> **Directions for this task**
From the line that contains "Task: Select Harvard - Anglia 2008 style" through the closing line of the entries, write out each line exactly; pictures stay out.

Stored records
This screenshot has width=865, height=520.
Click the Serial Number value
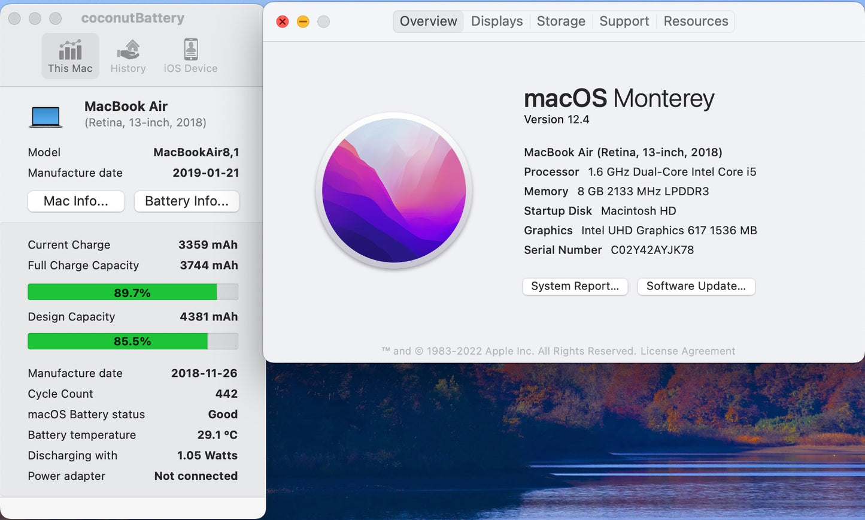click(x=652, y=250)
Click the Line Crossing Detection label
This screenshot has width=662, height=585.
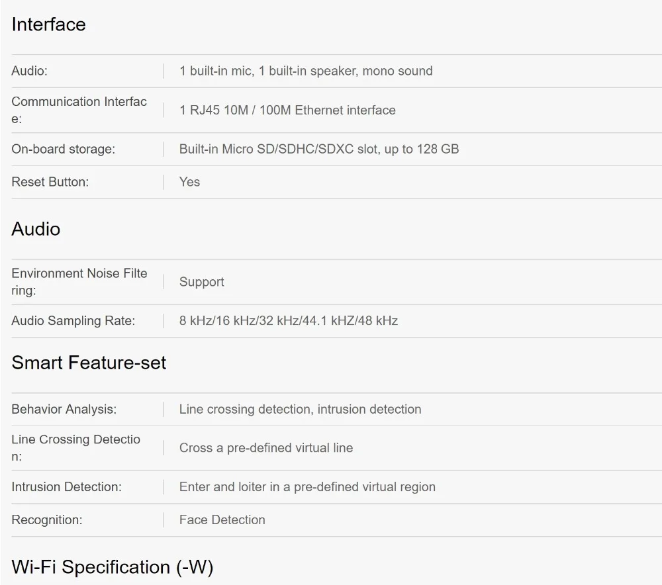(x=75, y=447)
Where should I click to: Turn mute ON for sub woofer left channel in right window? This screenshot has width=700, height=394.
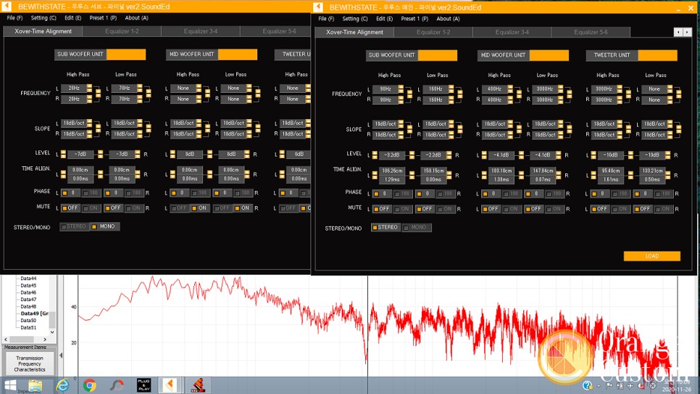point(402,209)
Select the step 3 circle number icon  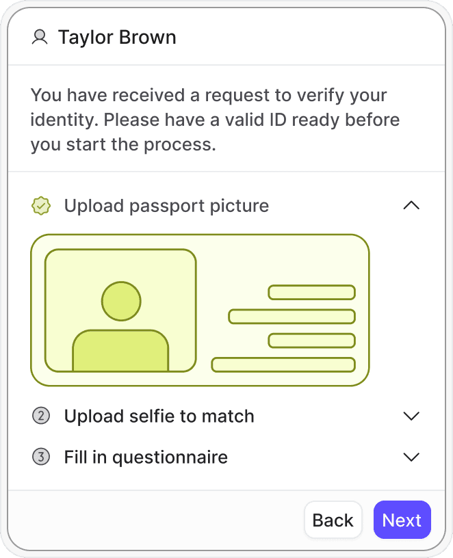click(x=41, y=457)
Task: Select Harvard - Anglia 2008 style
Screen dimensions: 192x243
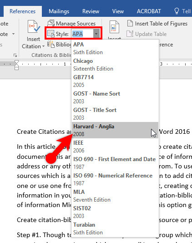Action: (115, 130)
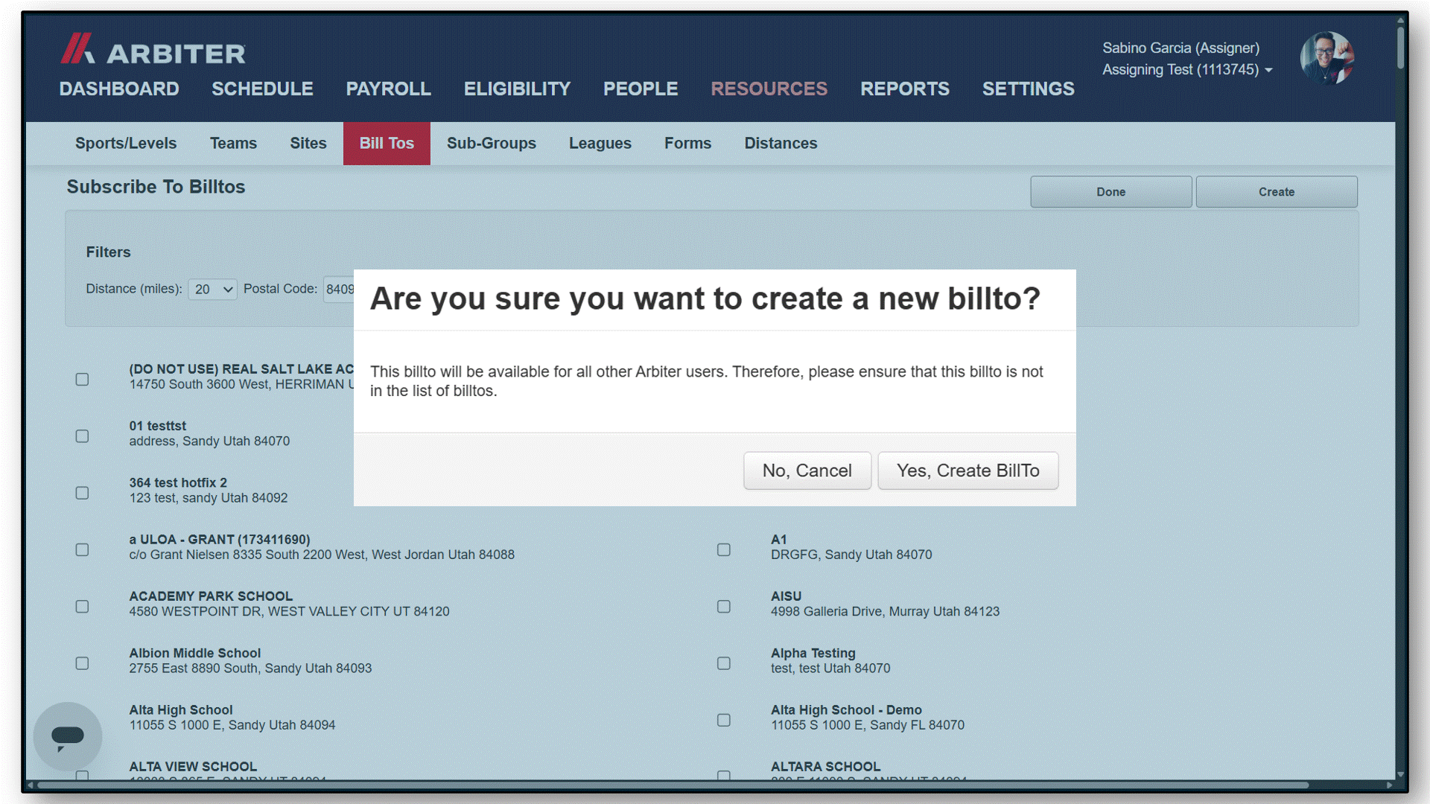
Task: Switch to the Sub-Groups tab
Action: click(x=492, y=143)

> **Answer to the exercise**
Task: Select Harvard - Anglia 2008 style
Screen dimensions: 192x243
Action: (115, 130)
Task: Switch to the Sub-Groups tab
Action: click(x=492, y=143)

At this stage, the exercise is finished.